Text provided:
= = = = =
# Please help w/ Browning Explorer Recurve Bow



## Viper1 (Aug 21, 2003)

moxie - 

The Browning Explorer II is a great bow (there was also an Explorer I, which was 56", IIRC). Very simple in design and shoots really well. There were two iterations, one with riser lamination (stripes down the handle), c early 1970s and an earlier one without, c late 60's. If it is in decent shape, no serious dings, cracks or splits, it should be fine. 

That was the good news, now for the bad news. At 51#, odds are there's no way you are going to be able to shoot that bow, much less learn on it. It's just too heavy in draw weight. 

If you are serious about learning how to shoot, think about a bow in the 20 - 25# range to learn on and see how it goes. You might be able to work into that Browning, but the odds are against it - sorry. You may want to look at some of the other newbie threads for an idea about where to start and don't worry about asking questions!

Viper1 out.


----------



## ncheels (Jun 3, 2009)

Moxie,
1. Can you post some pics of the bow?
2. Do not try to bend the bow to string it. Find videos of using a stringer, to string a bow. Then get a stringer - they are cheap.
3. It's not likely to be stuck in any wrong way. Recurve bows have a fixed curve on the limbs. Again, post pics if you can.
4. Search for any archery club or group in your area. Hopefully there are traditional archers near you, or preferably an instructor, and they can give you instruction on handling, shooting, arrows, etc.


----------



## ncheels (Jun 3, 2009)

Oh, forgot to say. X2 on Tony's point about "51# is just too heavy in draw weight". That's certainly true for pretty much any person wanting to learn about archery.


----------



## moxie_girl (Nov 8, 2011)

The bow has no dings, no cracks or anything. It doesn't even have scratches. I will have to start out with something with less weight because it makes sense I wouldn't be able to pull the string far enough, I will try to find an archery shop around here but I'm still sort of new to the area and have only seen one when driving to my friend's house who lives far away. Yeah, I noticed the shop way before I even had the bow, like I said I've always liked archery just never got a chance to learn. 

Do you guys think I might be able to use this one at some point though? Like if I put enough time and practice, of course, I don't expect it to happen in just a few months or years. I'm 25 so I (hopefully) have plenty of years ahead of me to practice. I just know I want to be able to one day use his bow and not have it collecting dust on a wall.
= = = = =
Provided data:
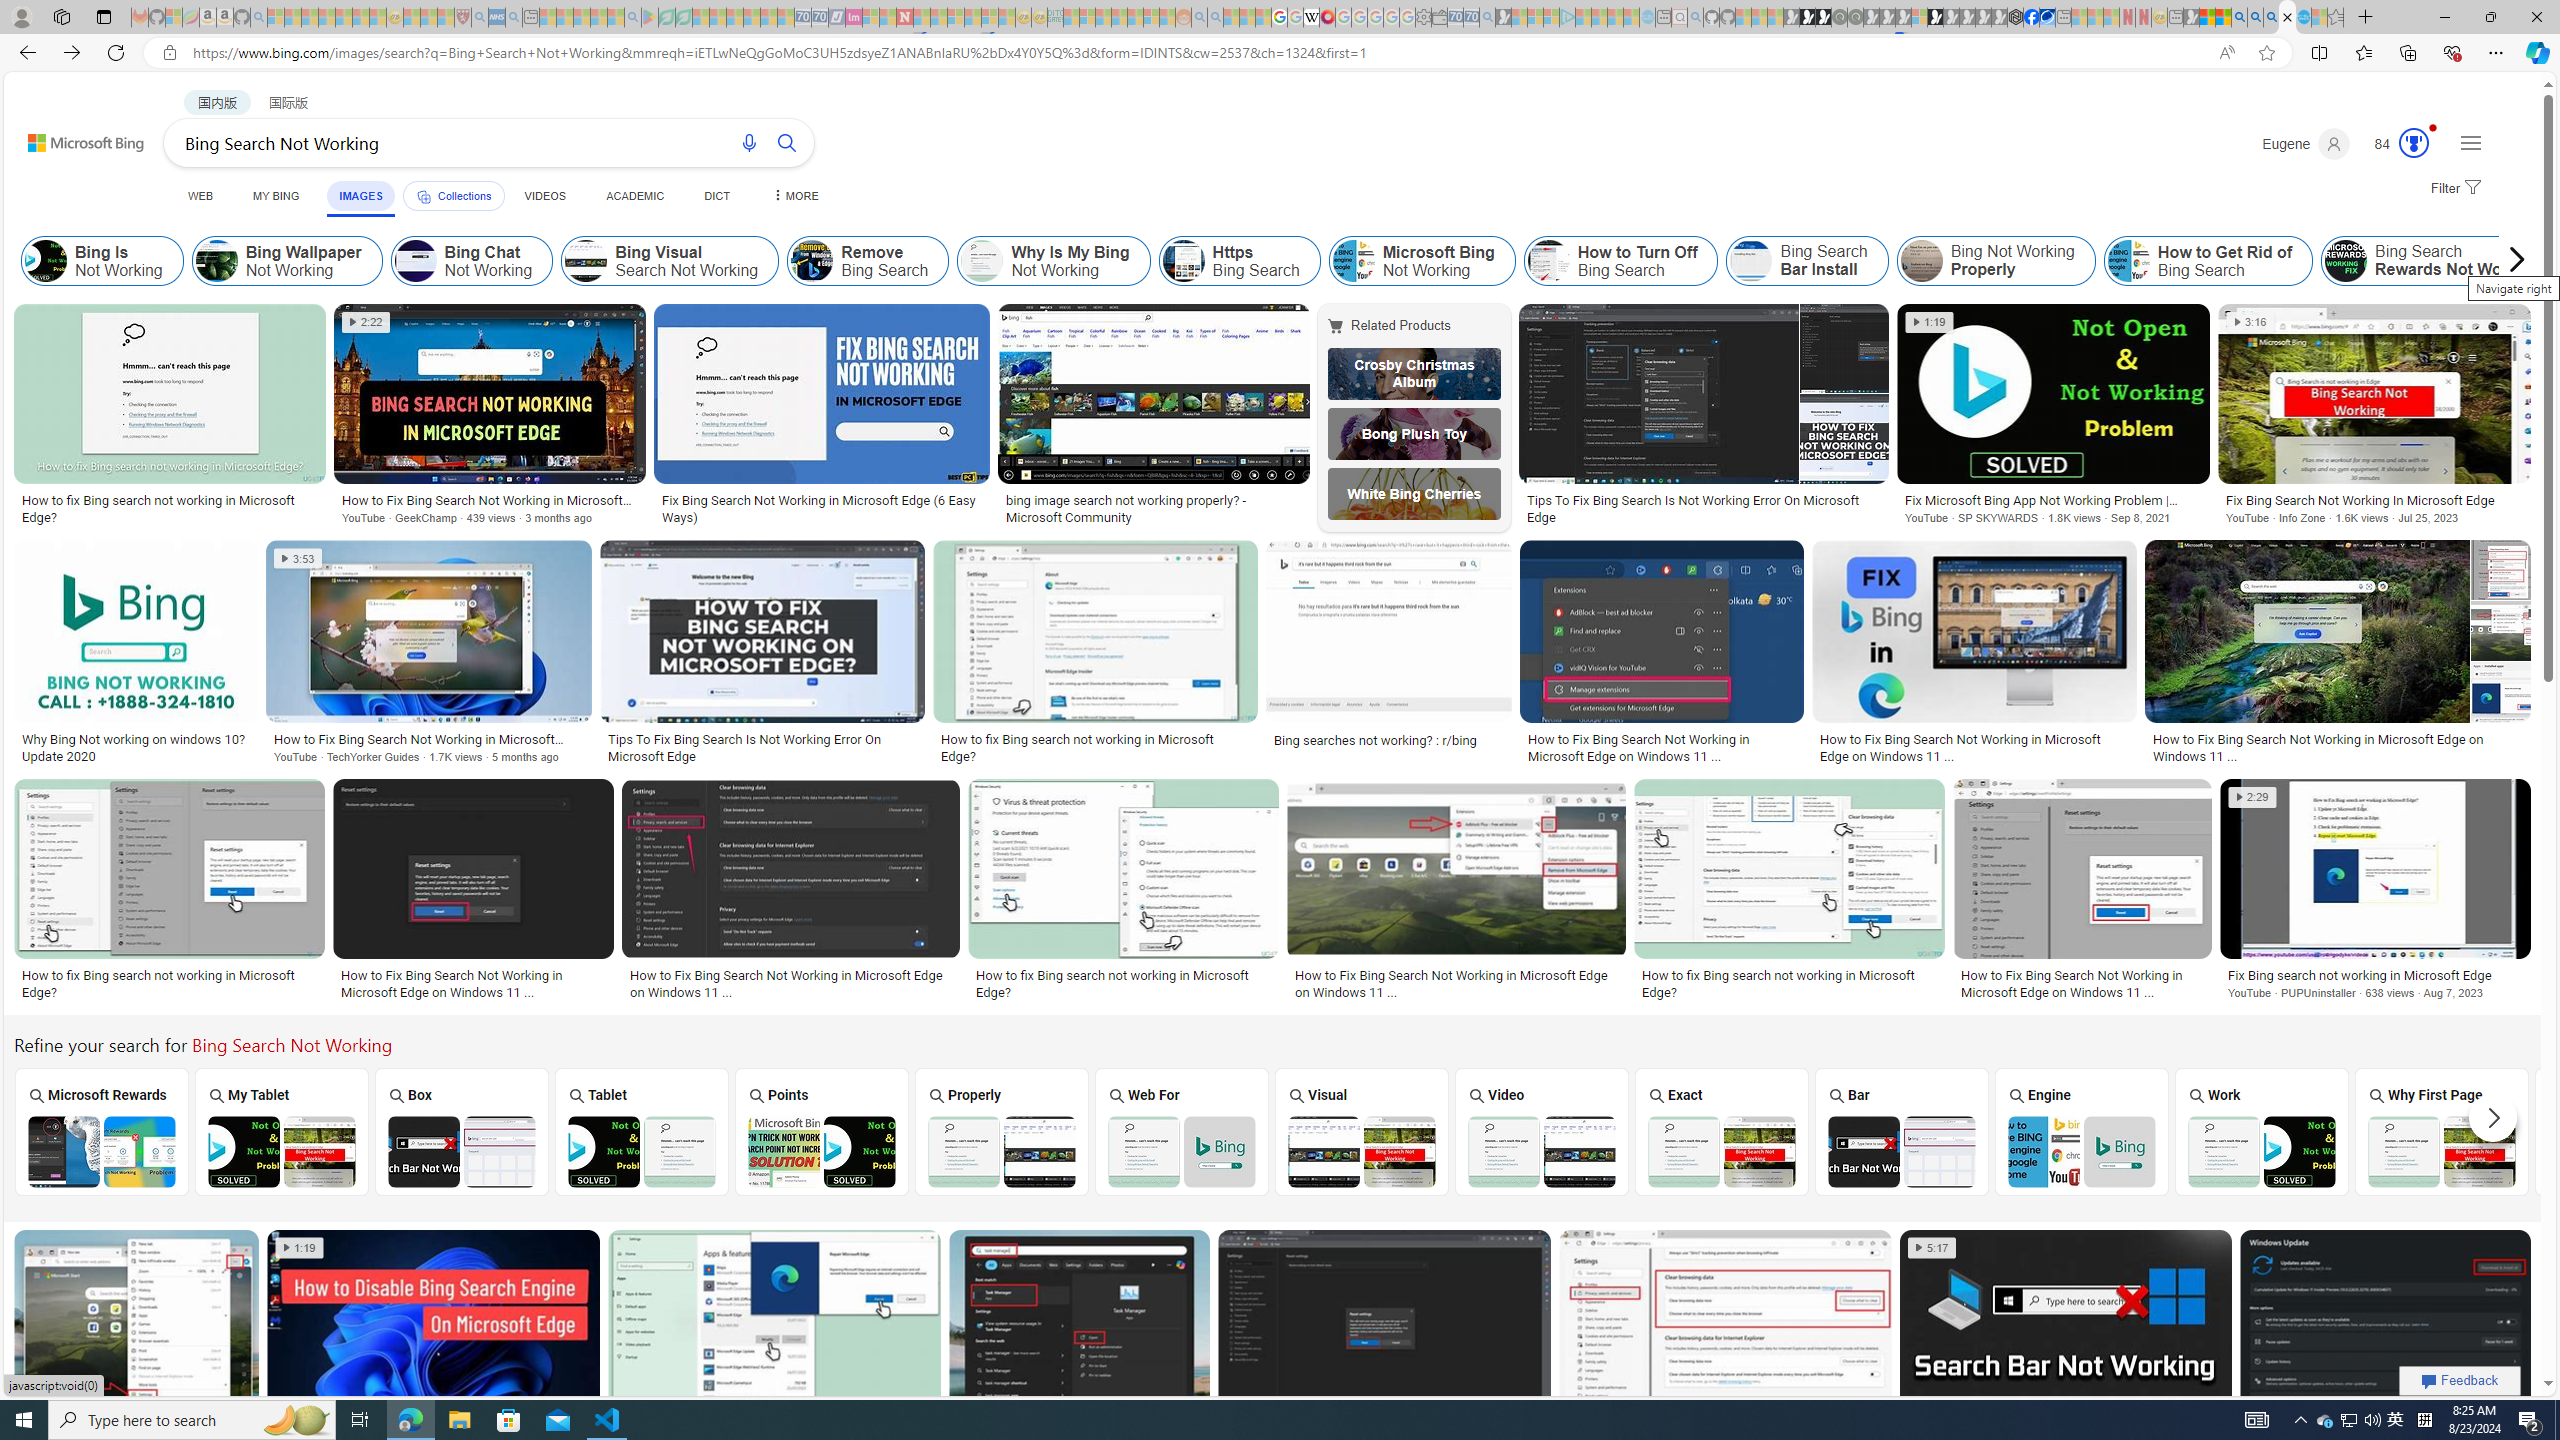  Describe the element at coordinates (2128, 261) in the screenshot. I see `How to Get Rid of Bing Search` at that location.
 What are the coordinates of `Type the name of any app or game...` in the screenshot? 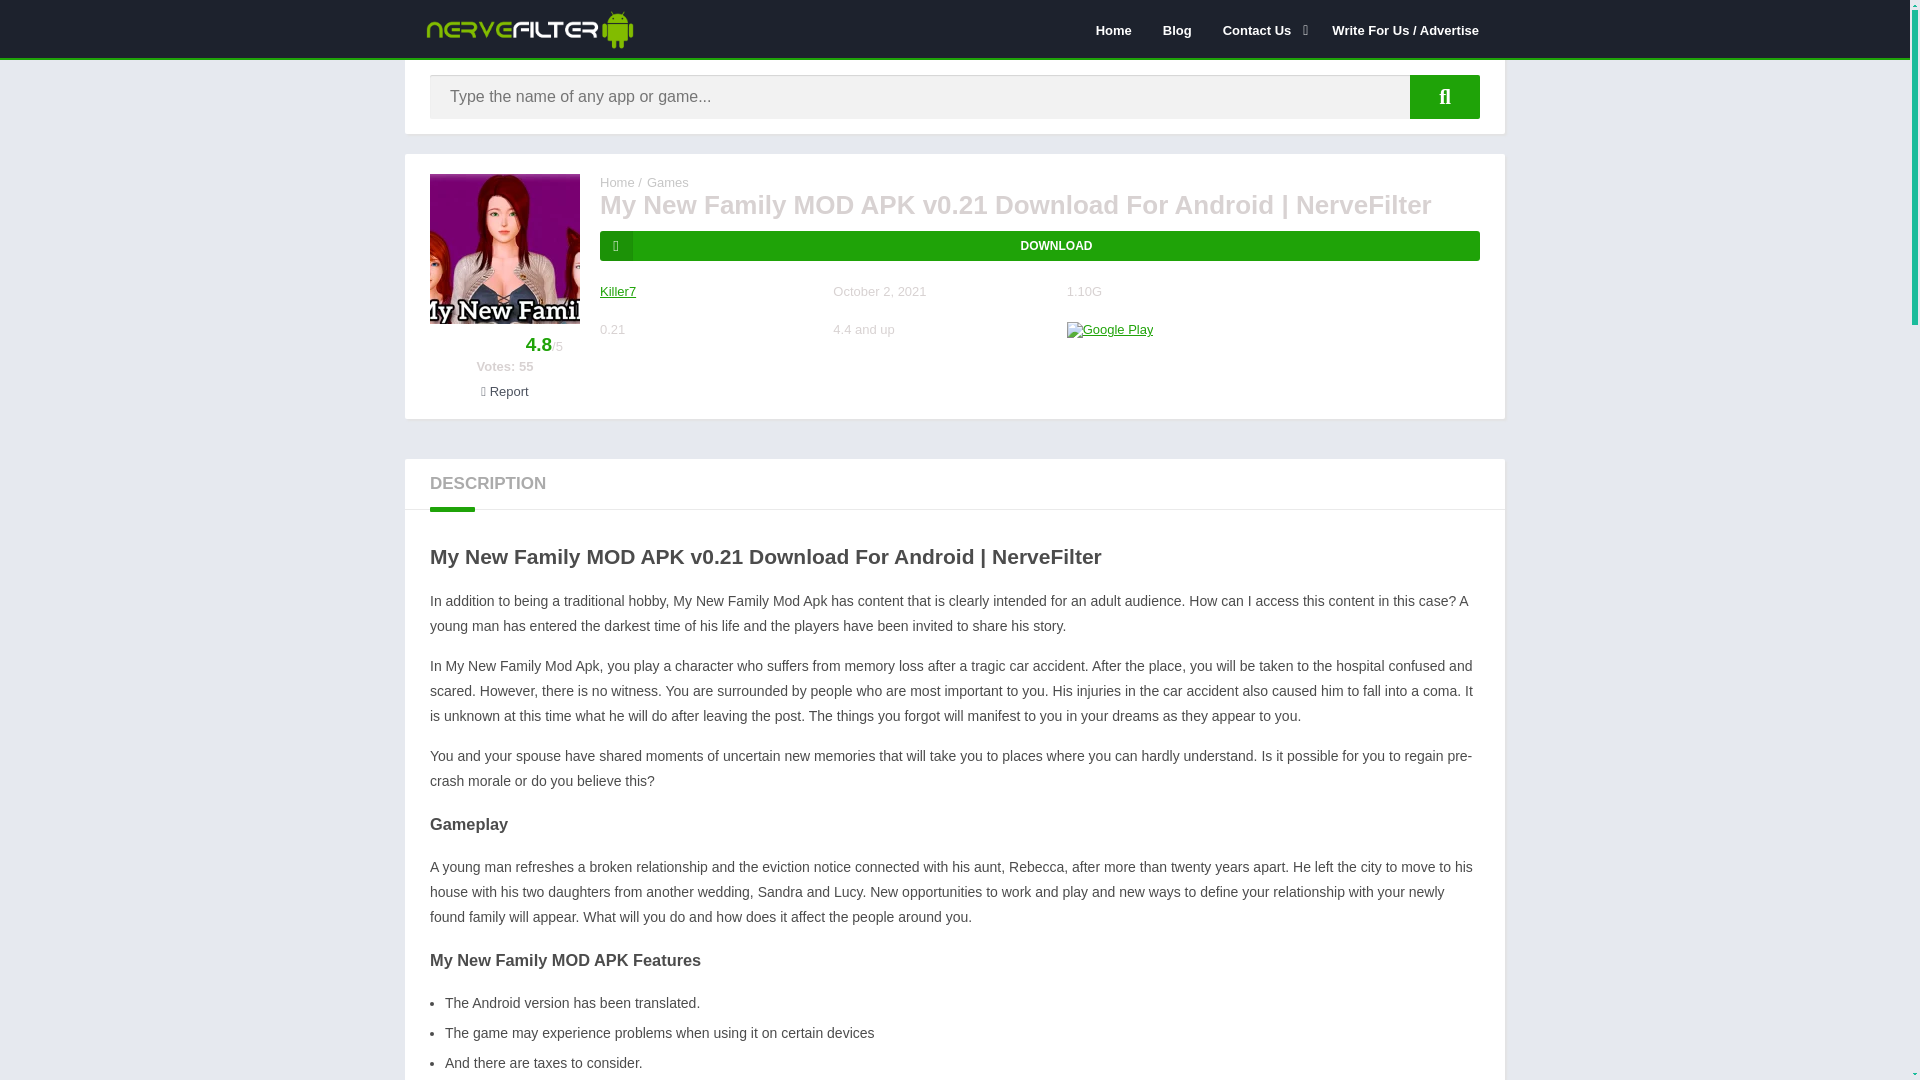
= = = = =
Reproduce word for word the part of the Browning Explorer bow thread above that begins at the words "3. It's not" and stops after the words "shooting, arrows, etc.".

Solution to the exercise:
3. It's not likely to be stuck in any wrong way. Recurve bows have a fixed curve on the limbs. Again, post pics if you can.
4. Search for any archery club or group in your area. Hopefully there are traditional archers near you, or preferably an instructor, and they can give you instruction on handling, shooting, arrows, etc.